Miles Planned/Actual: ??/88. hmm. Lesson learned. I skipped tracking planning one week on the blog. Missed some long runs. Going to start actually tracking in my planner and not just on the blog (yes, that is all I do to track).
Cross Training Planned/Actual: ??/11. Loving Pilates and TRX. Didn’t have time for Yoga but hope to get a few classes in soon.
Races Planned/Actual: 1/1. The Peachtree Road Race 10K. Went way better than expected.
PR’s: 0. But still really happy with my time at the Peachtree.
New to Me Cross Training: All about the TRX. I’ve been to 4 classes now. LOVE!
Challenges Complete: 1/3. Even though I really did 2/3 I forgot to enter my miles into Christine’s spreadsheet. I’m smart like that. I never even attempted the ab challenge that Amanda at Run to the Finish had for the month. It just didn’t happen. Way to much going and too much to keep track of.

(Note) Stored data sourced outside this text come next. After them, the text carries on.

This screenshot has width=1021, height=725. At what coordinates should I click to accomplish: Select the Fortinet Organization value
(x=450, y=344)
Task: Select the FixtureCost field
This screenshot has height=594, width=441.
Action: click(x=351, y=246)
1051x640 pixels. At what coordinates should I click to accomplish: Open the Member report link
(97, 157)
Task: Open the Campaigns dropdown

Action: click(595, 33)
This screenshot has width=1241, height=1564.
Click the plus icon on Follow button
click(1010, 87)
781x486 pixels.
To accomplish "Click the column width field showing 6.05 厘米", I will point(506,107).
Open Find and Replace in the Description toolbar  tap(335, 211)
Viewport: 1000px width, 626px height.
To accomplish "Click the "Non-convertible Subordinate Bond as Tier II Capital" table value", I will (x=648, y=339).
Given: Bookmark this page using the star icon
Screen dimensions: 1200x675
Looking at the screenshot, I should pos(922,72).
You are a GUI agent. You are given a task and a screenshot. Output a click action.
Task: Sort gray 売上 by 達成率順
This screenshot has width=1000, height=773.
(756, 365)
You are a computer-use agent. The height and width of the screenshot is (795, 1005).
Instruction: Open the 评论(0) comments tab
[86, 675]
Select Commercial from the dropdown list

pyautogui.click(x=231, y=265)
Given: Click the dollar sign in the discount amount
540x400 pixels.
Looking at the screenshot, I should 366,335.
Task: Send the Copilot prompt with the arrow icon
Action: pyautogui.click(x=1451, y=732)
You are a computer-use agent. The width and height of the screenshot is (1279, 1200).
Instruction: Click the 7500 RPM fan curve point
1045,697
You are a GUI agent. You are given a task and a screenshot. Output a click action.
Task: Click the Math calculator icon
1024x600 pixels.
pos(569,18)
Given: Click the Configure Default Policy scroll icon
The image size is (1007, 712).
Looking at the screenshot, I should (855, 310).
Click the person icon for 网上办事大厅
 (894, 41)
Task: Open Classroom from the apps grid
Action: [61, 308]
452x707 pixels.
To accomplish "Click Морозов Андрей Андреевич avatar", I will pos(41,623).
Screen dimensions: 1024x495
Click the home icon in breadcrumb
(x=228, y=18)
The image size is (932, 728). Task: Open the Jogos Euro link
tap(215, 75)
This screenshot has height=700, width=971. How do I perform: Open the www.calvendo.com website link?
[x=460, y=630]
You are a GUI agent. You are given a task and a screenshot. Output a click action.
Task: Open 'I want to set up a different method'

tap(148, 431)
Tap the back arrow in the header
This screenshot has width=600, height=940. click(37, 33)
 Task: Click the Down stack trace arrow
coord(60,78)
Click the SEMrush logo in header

Current Aches/Pains: VERY happy to report that all calf/shin pain is gone. I don’t know if it’s the shoes, chiropractor, stretching, or rest. Or all of the above, but I’ll take it.
Current Book: Um. Magazines? Not an ounce of time to read any books-even though I downloaded Emily Giffin’s latest. I have 4 plane rides this month so I hope to read this and at least one more.
Current Obsession: If it couldn’t be more obvious. Hood to Coast. Also very excited to have a trip to NYC the weekend before. Also, my new Oiselle running shorts. And Maui Jim running shades.
Current Drink: All flavors of NUUN. Abita Strawberry Beer.
Current Likes: TRIPS TRIPS TRIPS. The Olympics. Running Pain free.
Current Dislikes: Work. Got a bit wrapped up the past few weeks but had a few coworkers put it all into perspective. Just a job, not saving the world.
Current Treat: I had girl scout cookies in the freezer. I was WAY over indulging and threw them in the trash. My treats cannot be kept at home. Still haven’t had Yoforia in a while and have been craving it!
Current Excitement: NYC, Hood to Coast. Race planning for the Fall.
Plan for the Week:
Monday: 4 mile run. TRX class.
Tuesday: 6 mile morning run. 4 mile evening run.
Wednesday: pilates or TRX.
Thursday: 4-6 mile run. private pilates.
Friday: 4-6 miles or rest.
Saturday: 12-14 miles.
How was your July? What’s the biggest thing you have to look forward to in August?